** Complete the following **
#1 Can you write out part of the harvest-now, decrypt-later article again with "quantum computers" replaced by "quantum machines"? Begin at the words "The HNDL threat" and stop after "longest sensitivity lifetimes.".
#2 Can you continue the harvest-now, decrypt-later article from where it stops?
Extract START
Intelligence agencies and cybersecurity experts have long warned of a threat that requires action today to prevent damage years from now: harvest now, decrypt later (HNDL). The premise is straightforward — adversaries are intercepting and storing encrypted data today, with the expectation that quantum computers will eventually be powerful enough to break the encryption and reveal the contents.

New evidence suggests this is not a theoretical concern. Declassified intelligence assessments and private sector threat intelligence reports indicate that nation-state actors — primarily China, Russia, and North Korea — have been systematically collecting encrypted government, military, and commercial communications since at least 2015.

Who Is Most at Risk?

The HNDL threat is not uniform across organisations. The risk is highest for data with a long sensitivity lifetime — information that will still be sensitive in 10–15 years, when cryptographically relevant quantum computers may become available. This includes:

Government and defence: Classified communications, intelligence sources and methods, military capabilities and plans. These are the primary targets of nation-state HNDL operations and have the longest sensitivity lifetimes.

Financial services: Long-term financial contracts, M&A negotiations, trading strategies, and customer financial data. While most financial transactions have short sensitivity windows, strategic information can remain sensitive for decades.

Healthcare and pharmaceuticals: Clinical trial data, drug development pipelines, and patient genomic data. Pharmaceutical IP can have sensitivity lifetimes of 20+ years, making it a high-value HNDL target.

Critical infrastructure: Operational technology (OT) systems, SCADA networks, and industrial control systems often have long operational lifetimes and are difficult to update, making them vulnerable to future quantum attacks.

"If your data needs to be secret in 2035, it needs to be quantum-safe today. The harvest is happening now."
Extract END
Information supplied START
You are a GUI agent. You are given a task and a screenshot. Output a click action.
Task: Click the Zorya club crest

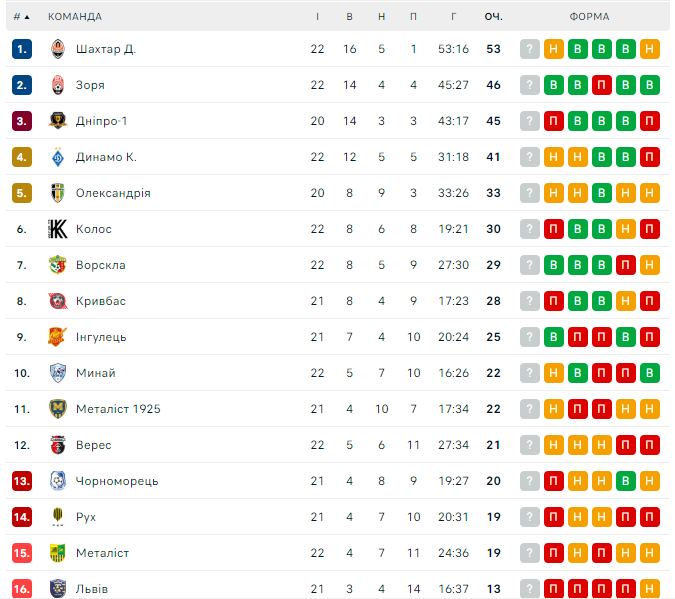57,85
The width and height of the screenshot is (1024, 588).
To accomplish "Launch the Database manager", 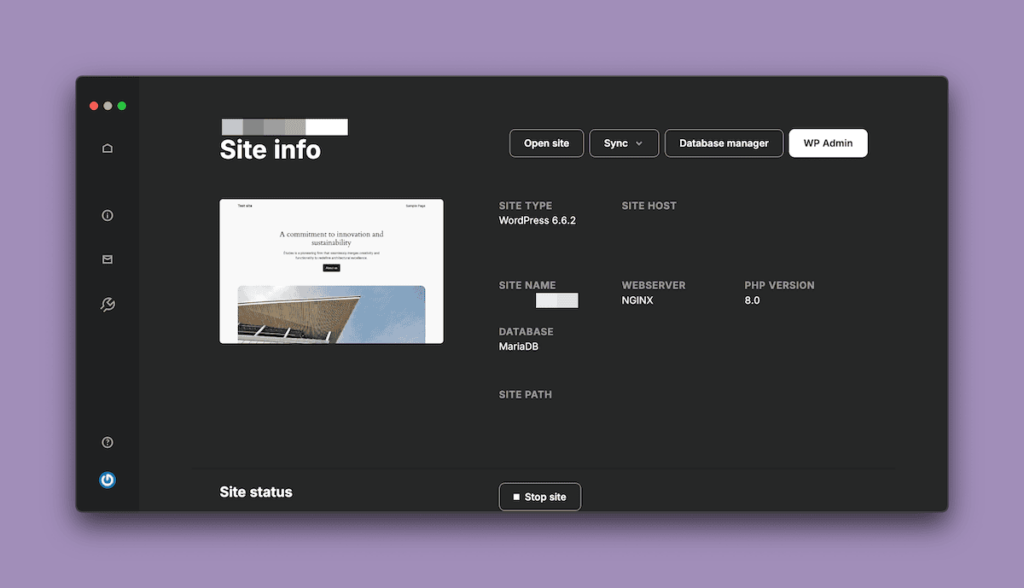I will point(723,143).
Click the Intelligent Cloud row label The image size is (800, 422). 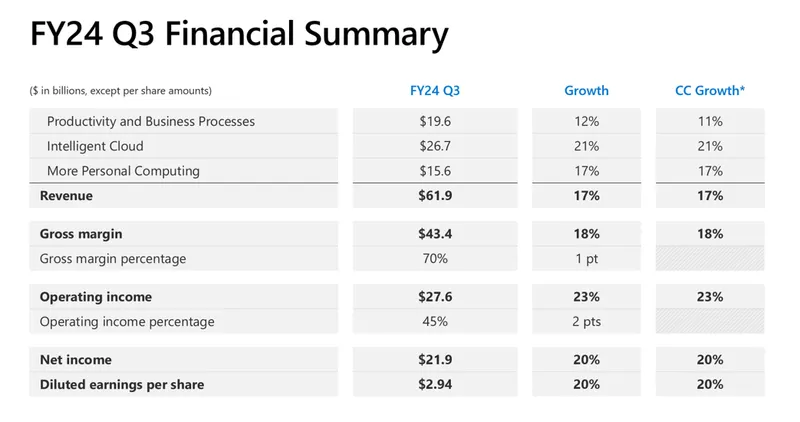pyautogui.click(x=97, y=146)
Information supplied END
** Answers by task **
#1
The HNDL threat is not uniform across organisations. The risk is highest for data with a long sensitivity lifetime — information that will still be sensitive in 10–15 years, when cryptographically relevant quantum machines may become available. This includes:

Government and defence: Classified communications, intelligence sources and methods, military capabilities and plans. These are the primary targets of nation-state HNDL operations and have the longest sensitivity lifetimes.

#2
— Dr. Michele Mosca, Institute for Quantum Computing, University of Waterloo

Assessing Your Exposure

Organisations can assess their HNDL exposure through a structured risk framework. The key variables are: (1) the sensitivity lifetime of the data being protected; (2) the migration timeline — how long it will take to deploy post-quantum cryptography across all relevant systems; and (3) the quantum threat timeline — when cryptographically relevant quantum computers are expected to arrive.

If the sum of (2) and (3) is less than (1), the organisation is exposed. For many large enterprises with complex legacy infrastructure, migration timelines of 5–10 years are realistic, meaning the window of exposure has already opened.

Immediate Actions

Organisations should prioritise three immediate actions. First, conduct a cryptographic inventory to identify all systems using RSA, Diffie-Hellman, or elliptic-curve cryptography. Second, implement crypto-agility — the ability to swap cryptographic algorithms without redesigning systems — as a standard architectural requirement for all new systems and major upgrades. Third, begin hybrid deployment of NIST-standardised post-quantum algorithms alongside existing classical algorithms for the most sensitive data flows.

The cost of early action is modest compared to the potential cost of a future quantum breach. Organisations that begin their PQC migration now will be significantly better positioned than those that wait for regulatory mandates.